Tribochemical properties of metastable states of transition metals

Mechanical forces can be used to trigger chemical reactions through activating bonds and to direct the course of such reactions in organic materials, particularly in polymers. In inorganic materials, the small molecules present significant challenges in directing the reaction kinetics. This dissertation studied the dynamics and kinetics of oxidation of transitional metals, particularly on tantalum through mechanical forces. This is a new area of research in surface science. Experimentally using a combined electrochemical and mechanical manipulation technique, we compared the equilibrium and non-equilibrium oxidation processes and states of tantalum. An experimental setup was developed with an electrochemical system attached to a sliding mechanical configuration capable of friction force measurement. The surface chemistry of a sliding surface, i.e., tantalum, was controlled through the electrolyte. The mechanical force was fixed and the dynamics of the surface was monitored in situ through a force sensor.
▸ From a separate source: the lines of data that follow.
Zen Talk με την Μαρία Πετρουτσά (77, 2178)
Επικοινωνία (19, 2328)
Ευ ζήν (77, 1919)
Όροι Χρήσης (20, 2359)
The formation of non-equilibrium tantalum oxides was found in fluid environments of hydrogen peroxide, acetic acid and deionized water. We found that the mechanical energy induced the non-stable state reactions leading to metal-stable oxides. Analytically, we compared the energy dispersion, reaction kinetics, and investigate physical chemical reactions. We proposed a modified Arrhenius equation to predict the effect of mechanical energy on non-spontaneous reaction under nonequilibrium conditions. At the end, we also propose a modified Pourbaix diagram known as the Kar-Liang diagram. The Kar-Liang diagram helps to understand the behavior of tantalum under non-equilibrium conditions. A complete understanding of the tribochemical reaction of tantalum is achieved through this dissertation. The dissertation contains six chapters. After the introduction and approach, oxidation of tantalum is discussed in Chapter IV, kinetics in Chapter V. The nonequilibrium Kar-Liang diagram is discussed in Chapter VI, followed by conclusion. This research has important impacts on the field of surface science in understanding the basics of mechanochemical reactions. The resulting theory is beneficial to understand chemical-mechanical planarization (CMP) and to optimize the current industrial processes in microelectronics in making integrated circuits.